Sharing Makeup Brushes: On Coming Out as Bi and Femme
This month's columnist explores coming out as bi and femme to their high school sweetheart
We never intended to become sickly high school sweethearts. It just sort of happened. I asked her out after her birthday party, where we’d spent all night talking about Sigur Rós and our favourite books. That summer was made up of study sessions cut in half by make-out sessions, late night films – “you’ve never seen Lost in Translation?!” – also cut in half by make-out sessions. The next year was made up of constant train journeys between the Highlands and Glasgow. I’d just moved to university. Lindsey had a year of school to go. We had decided to just see how it goes, not put any pressure on us as long distance. But nothing changed. We never argued. It just worked.

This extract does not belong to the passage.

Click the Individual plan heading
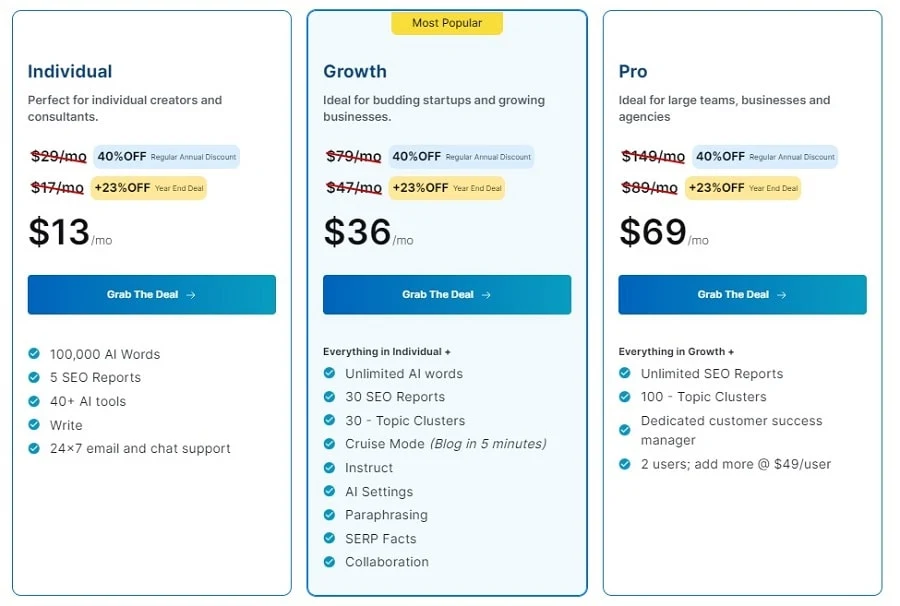900x606 pixels. coord(70,72)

Five years later, we’re still best friends, and we share everything with each other. She told me about the cunts that made her early school years hell. I came out as bi to her two weeks in. She was the first person I talked to about gender dysphoria. She told me it was OK to be non-binary. Now, she helps me with my makeup and holds me when I’m having a bad day. We’re as stable as ever. If it were just us, my queerness wouldn’t be a worry.
Being visibly queer is more complicated than that. It tempts family, friends, colleagues and strangers to weigh in on the legitimacy of your love, to ask prying questions, some of which don’t come from a caring place. We had experienced this in miniature when I came out as bi casually to a few work friends, and I was hit with a bunch of ugly responses. “Does Lindsey not mind that?” “So are you sure you’re not gay?” I’ll leave the slurs out of this piece.
Presenting as femme has put even more pressure on how people view us. Before, with the safety of being a straight, cis-passing couple, we were the boring long-term couple, and that fit us just fine. Ruining that for us is something I’ve spent a lot of time thinking about. Life will likely be just that little bit harder in the spotlight.
So why be visible? In short, it’s because it’s me, the me that Lindsey sees behind closed doors, and not expressing that is more draining than the alternative. And over time, family are beginning to understand, to see us again as the sickly high school sweethearts, sharing everything, including our makeup brushes.